La “camera di volo” inaugurata ieri al Parco Maraga fa il paio con un’altra installata a Limana Paese del Miele. È dotata di sensori che rilevano i principali parametri vitali dell’alveare: temperatura, umidità interna ed esterna, e il peso delle colonie. Inoltre, c’è anche una webcam che permette di seguire in tempo reale l'attività all'interno dell’arnia. Si potrà così vedere in tutta sicurezza quanto accade nella camera di volo; anche sul sito www.paesedelmiele.it. Inoltre, verranno installati dei monitor in Piazza Duomo a Belluno, all'ingresso delle scale mobili, e nella Biblioteca comunale di Limana.

«Questa struttura al momento è unica in Italia» spiega Roberto Piol, presidente della cooperativa Apidolomiti, partner del progetto insieme ai Comuni di Belluno e Limana, e a Cipra (Commissione Internazionale per la Protezione delle Alpi). «Il progetto “Bee Aware!” ci ha consentito di realizzare una finestra virtuale per dare la possibilità a tutti, grandi e piccoli, di immergersi della vita dell’alveare da considerare come un tutt’uno, in cui ogni individuo d’ape ha un ruolo programmato e nessuno può vivere da solo. Grazie alla tecnologia, la nostra associazione farà la propria parte nel rendere pubblico il “mondo dell’ape”».

Il progetto di Parco Maraga costa 10mila euro, di cui 3mila a carico del Comune di Belluno. Che ha fortemente voluto la “camera di volo” in uno dei suoi spazi verdi.

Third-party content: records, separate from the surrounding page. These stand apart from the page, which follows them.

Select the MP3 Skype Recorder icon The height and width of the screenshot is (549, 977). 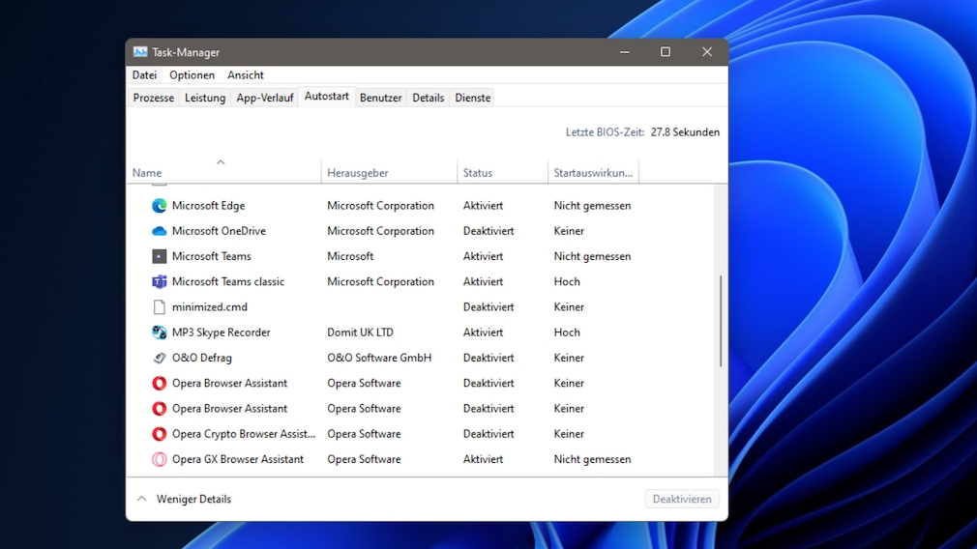point(160,332)

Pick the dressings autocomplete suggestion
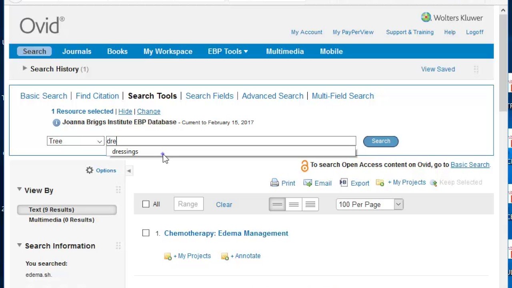pyautogui.click(x=125, y=152)
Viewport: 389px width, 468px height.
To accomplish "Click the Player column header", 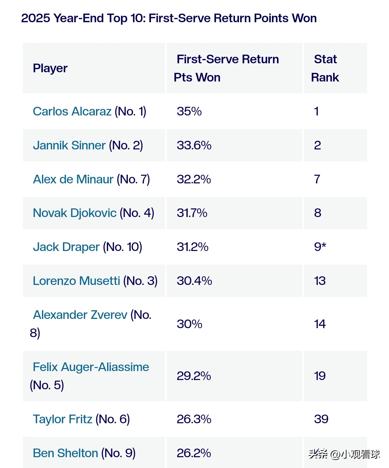I will pos(50,68).
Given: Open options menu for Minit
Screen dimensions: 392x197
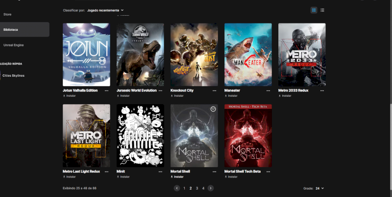Looking at the screenshot, I should (160, 171).
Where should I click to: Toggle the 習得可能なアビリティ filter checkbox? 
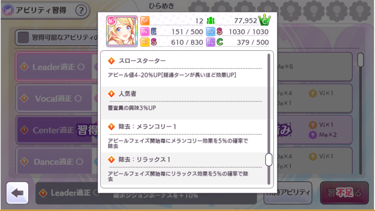pyautogui.click(x=23, y=38)
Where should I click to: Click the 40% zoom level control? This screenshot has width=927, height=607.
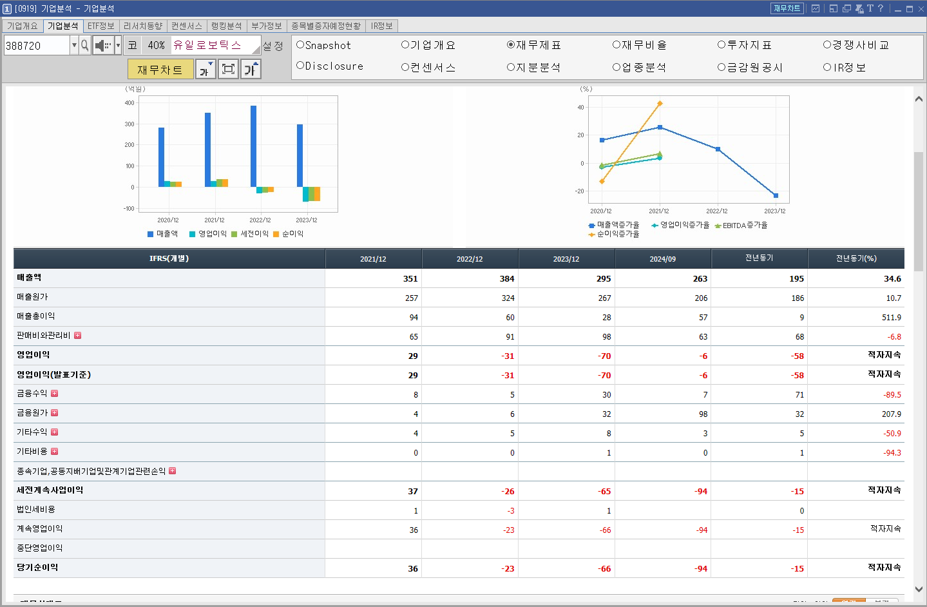click(x=157, y=45)
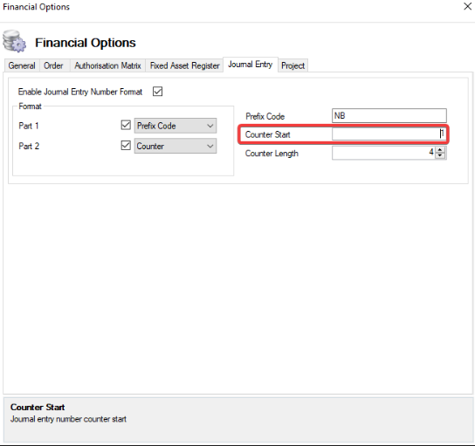Image resolution: width=475 pixels, height=446 pixels.
Task: Close the Financial Options dialog
Action: click(467, 6)
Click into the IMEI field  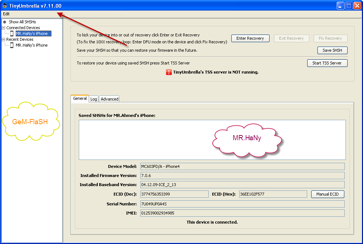[242, 213]
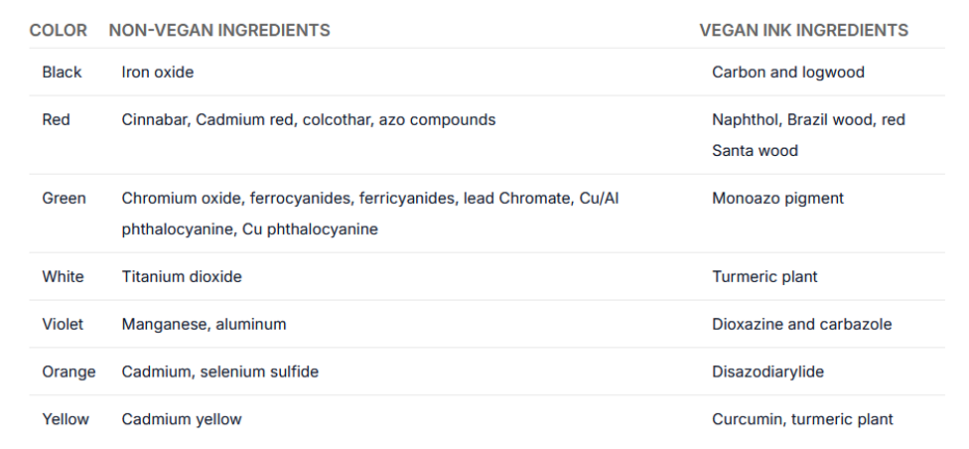
Task: Click the Iron oxide cell
Action: [x=158, y=73]
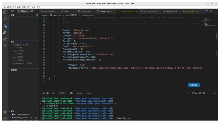Open the Source Control view
Viewport: 220px width, 123px height.
(x=5, y=26)
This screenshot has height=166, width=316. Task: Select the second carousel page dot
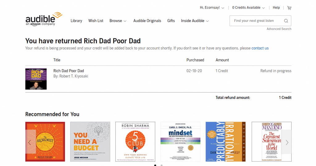[162, 165]
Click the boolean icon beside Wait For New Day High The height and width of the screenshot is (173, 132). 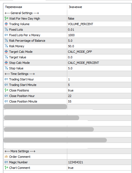6,19
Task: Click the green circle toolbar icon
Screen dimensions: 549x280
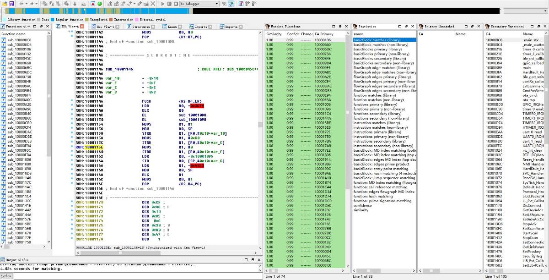Action: [x=100, y=4]
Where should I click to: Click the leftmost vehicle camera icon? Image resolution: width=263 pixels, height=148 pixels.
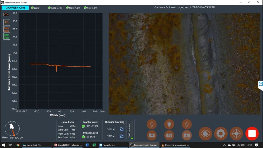pos(152,135)
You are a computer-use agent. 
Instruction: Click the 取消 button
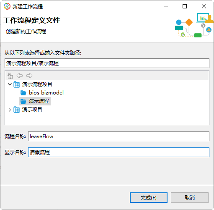[190, 197]
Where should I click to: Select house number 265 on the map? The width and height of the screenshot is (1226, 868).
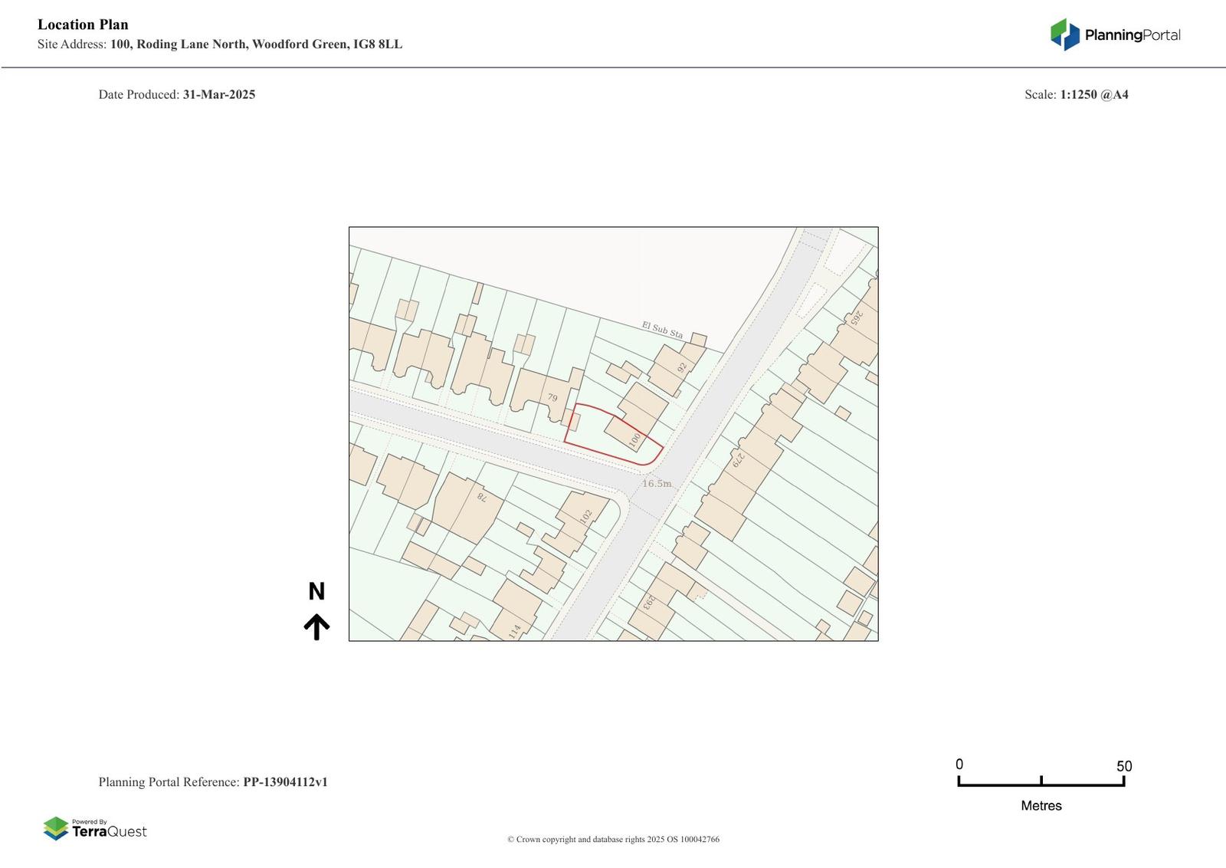pos(857,317)

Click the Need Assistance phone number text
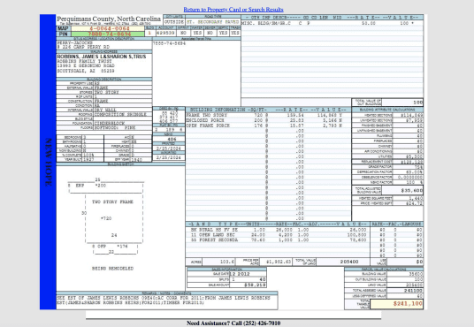click(x=233, y=323)
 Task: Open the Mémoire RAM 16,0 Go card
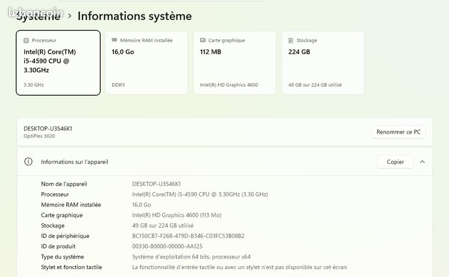(146, 63)
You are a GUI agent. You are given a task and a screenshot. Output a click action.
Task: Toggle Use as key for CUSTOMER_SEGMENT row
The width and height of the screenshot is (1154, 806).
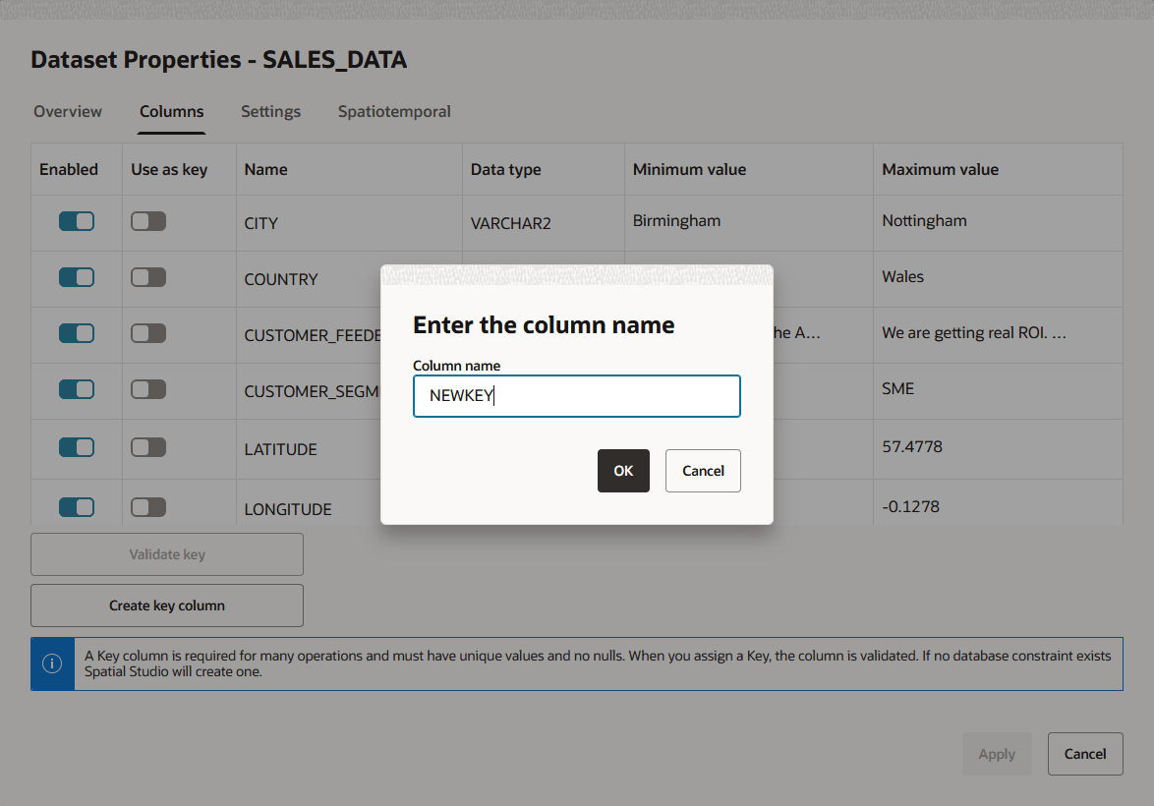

«Gli interventi proposti con “Bee Aware!” sono particolarmente interessanti e innovativi - commenta l'assessore alle olitiche ambientali del Comune di Limana, Alex Segat -. Coinvolgere i giovanissimi con l'apiario didattico secondo noi è importantissimo. La trasmissione in tempo reale dei dati ai monitor per il pubblico è un espediente accattivante che stimolerà la curiosità anche di chi non è addetto ai lavori».